NMR resonance assignments

The first step in any NMR study is the assignment of the NMR spectra. This is a challenging work for large proteins, due to their intrinsic broader NMR signals and spectral crowding. Paramagnetism can be useful in this respect. The NMR shifts are, in fact, affected by the presence of a paramagnetic metal ion in a way that depends on the structure of the molecule. For nuclei more than few chemical bonds away from the paramagnetic metal ion, and outside its electron spin density distribution, the change in the NMR shifts is the PCS (Figure 1). Therefore, if the structure of the investigated molecule is known, for instance through X-ray crystallography, the PCSs of all protein atoms can be predicted and compared with the experimentally observed values. A correct assignment can thus be obtained in order to achieve a good correspondence between predicted and experimental data. This procedure is complicated by the degeneracy of the possible nuclear positions in agreement with the same PCS value, and by the fact the prediction of the PCSs passes through the knowledge of the susceptibility anisotropy tensor of the paramagnetic molecule, which is usually unknown. The problem of the degeneracy can be solved by acquiring PCS data collected for multiple paramagnetic metal ions alternatively substituted in the same or in different positions [13]. The problem of estimating the five parameters defining the paramagnetic susceptibility anisotropy tensor can be addressed in different ways: (i) the tensor can be derived from general considerations about the metal coordination and, in the case of paramagnetic tags, known within a reasonable accuracy from previous studies; (ii) it can be built from the identification of at least five resonances which can be unambiguously ascribed to the corresponding nuclei. The tensor can then be iteratively refined after each step of resonance assignments achievable from the comparison between predicted and observed PCSs. The program PARAssign [14,15] uses PCSs obtained from several paramagnetic centers attached to the protein to obtain amide and/or methyl assignments, using the Hungarian method for minimal cost assignment, and can be used either when the positions of the paramagnetic centers are known or when they are unknown.

The hyperfine shift.

Figure 1.
The hyperfine shift.

The NMR shifts in the presence of a paramagnetic metal (red peaks) are different from those with a diamagnetic metal (blue peaks). The differences depend on the position of the nuclei (A, B and C) with respect to the magnetic susceptibility tensor of the paramagnetic metal.

Figure 1.
The hyperfine shift.

The NMR shifts in the presence of a paramagnetic metal (red peaks) are different from those with a diamagnetic metal (blue peaks). The differences depend on the position of the nuclei (A, B and C) with respect to the magnetic susceptibility tensor of the paramagnetic metal.

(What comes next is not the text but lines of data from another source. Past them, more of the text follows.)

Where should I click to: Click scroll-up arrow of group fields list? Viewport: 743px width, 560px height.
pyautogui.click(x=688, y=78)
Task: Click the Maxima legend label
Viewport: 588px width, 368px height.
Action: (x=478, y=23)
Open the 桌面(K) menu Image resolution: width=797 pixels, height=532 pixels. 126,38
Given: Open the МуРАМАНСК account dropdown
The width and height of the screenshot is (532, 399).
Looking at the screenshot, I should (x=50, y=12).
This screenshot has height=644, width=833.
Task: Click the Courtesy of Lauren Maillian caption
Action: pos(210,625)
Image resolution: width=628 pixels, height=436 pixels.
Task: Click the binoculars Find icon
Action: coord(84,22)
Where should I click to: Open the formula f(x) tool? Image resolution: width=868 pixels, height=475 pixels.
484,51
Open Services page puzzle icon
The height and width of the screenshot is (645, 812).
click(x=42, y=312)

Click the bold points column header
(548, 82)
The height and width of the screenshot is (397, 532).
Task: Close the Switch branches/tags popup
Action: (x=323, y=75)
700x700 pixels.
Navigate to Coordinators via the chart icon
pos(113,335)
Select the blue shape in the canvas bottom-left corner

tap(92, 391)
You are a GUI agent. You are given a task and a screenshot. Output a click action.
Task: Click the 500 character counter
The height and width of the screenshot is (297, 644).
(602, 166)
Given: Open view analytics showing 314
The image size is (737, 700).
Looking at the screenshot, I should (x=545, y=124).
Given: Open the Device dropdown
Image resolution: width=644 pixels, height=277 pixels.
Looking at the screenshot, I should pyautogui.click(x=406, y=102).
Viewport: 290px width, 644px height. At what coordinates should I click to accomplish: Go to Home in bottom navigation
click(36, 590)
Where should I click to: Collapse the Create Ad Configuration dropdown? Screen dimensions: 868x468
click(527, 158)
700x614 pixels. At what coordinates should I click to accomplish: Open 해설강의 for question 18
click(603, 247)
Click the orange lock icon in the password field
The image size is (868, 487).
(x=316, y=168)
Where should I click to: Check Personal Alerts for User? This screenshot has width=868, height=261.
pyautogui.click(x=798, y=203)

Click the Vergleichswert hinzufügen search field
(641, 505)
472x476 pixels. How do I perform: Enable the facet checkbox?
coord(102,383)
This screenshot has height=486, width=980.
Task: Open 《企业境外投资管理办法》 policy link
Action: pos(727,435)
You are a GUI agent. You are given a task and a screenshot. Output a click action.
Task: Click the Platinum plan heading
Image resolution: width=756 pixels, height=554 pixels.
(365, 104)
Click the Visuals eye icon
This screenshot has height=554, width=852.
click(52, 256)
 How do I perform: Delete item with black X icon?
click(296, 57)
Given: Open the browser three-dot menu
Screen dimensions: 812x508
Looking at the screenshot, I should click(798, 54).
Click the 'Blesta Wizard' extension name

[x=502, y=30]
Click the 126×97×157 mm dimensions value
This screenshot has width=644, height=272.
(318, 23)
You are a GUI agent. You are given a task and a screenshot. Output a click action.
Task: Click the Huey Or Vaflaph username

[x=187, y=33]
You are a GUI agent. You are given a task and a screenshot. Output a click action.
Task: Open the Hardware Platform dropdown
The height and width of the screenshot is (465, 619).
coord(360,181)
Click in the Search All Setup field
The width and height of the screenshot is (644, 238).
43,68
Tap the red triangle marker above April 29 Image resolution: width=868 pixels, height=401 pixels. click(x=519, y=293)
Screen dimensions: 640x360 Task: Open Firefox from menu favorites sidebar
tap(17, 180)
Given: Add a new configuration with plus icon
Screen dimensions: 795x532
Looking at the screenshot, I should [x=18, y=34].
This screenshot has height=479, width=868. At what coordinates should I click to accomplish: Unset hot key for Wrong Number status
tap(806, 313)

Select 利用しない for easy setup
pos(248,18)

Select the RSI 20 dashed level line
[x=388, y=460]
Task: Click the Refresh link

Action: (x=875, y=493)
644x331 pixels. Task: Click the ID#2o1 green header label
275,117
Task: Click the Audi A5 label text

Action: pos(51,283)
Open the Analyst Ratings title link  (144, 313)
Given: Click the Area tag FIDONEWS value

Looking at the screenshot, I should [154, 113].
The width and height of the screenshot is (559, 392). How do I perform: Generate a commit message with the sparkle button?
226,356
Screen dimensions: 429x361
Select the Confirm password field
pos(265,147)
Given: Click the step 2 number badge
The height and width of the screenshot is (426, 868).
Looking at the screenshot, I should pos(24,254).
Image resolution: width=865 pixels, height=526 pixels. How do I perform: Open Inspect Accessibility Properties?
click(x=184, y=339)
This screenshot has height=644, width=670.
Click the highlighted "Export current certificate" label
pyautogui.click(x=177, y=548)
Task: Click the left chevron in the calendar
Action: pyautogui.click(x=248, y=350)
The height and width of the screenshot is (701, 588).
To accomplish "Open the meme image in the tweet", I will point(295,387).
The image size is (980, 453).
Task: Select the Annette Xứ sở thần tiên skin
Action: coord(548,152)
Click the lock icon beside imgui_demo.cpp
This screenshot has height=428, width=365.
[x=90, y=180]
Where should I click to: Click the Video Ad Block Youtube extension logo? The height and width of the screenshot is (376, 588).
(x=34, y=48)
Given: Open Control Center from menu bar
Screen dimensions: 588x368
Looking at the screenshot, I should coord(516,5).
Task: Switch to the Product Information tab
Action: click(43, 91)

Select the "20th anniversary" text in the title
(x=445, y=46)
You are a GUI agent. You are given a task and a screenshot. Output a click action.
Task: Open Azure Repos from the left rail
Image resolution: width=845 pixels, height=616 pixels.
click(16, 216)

PCSs can be measured also in protein crystals through magic angle spinning solid state NMR [16,17]. In this case, they encode information not only on the protein structure but also on the arrangement of the protein molecules within the crystal [18,19]. PCSs result very useful for the assignment of the solid state NMR spectra needed to obtain distance restraints used for structure calculations. Spectroscopic crowding and 13C peak linewidths, in fact, in many cases only permit ambiguous assignments. On the other hand, if complemented with PCSs, the relatively few unambiguous assignments can allow for the calculation of a preliminary structure, which can be used to solve a large number of ambiguities in the spectra, extending the assignment of the latter and providing additional restraints in an iterative procedure [17,20,21].

The sizable paramagnetic relaxation induced on 1H nuclei can also assist in the assignment of the resonances of the nuclei close to the paramagnetic center [22]. In a recent example, several resonances of the protein anamorsin [23,24] could be assigned using relaxation-tailored experiments, which also permitted to monitor the transfer of its [Fe2S2]2+ cluster [25].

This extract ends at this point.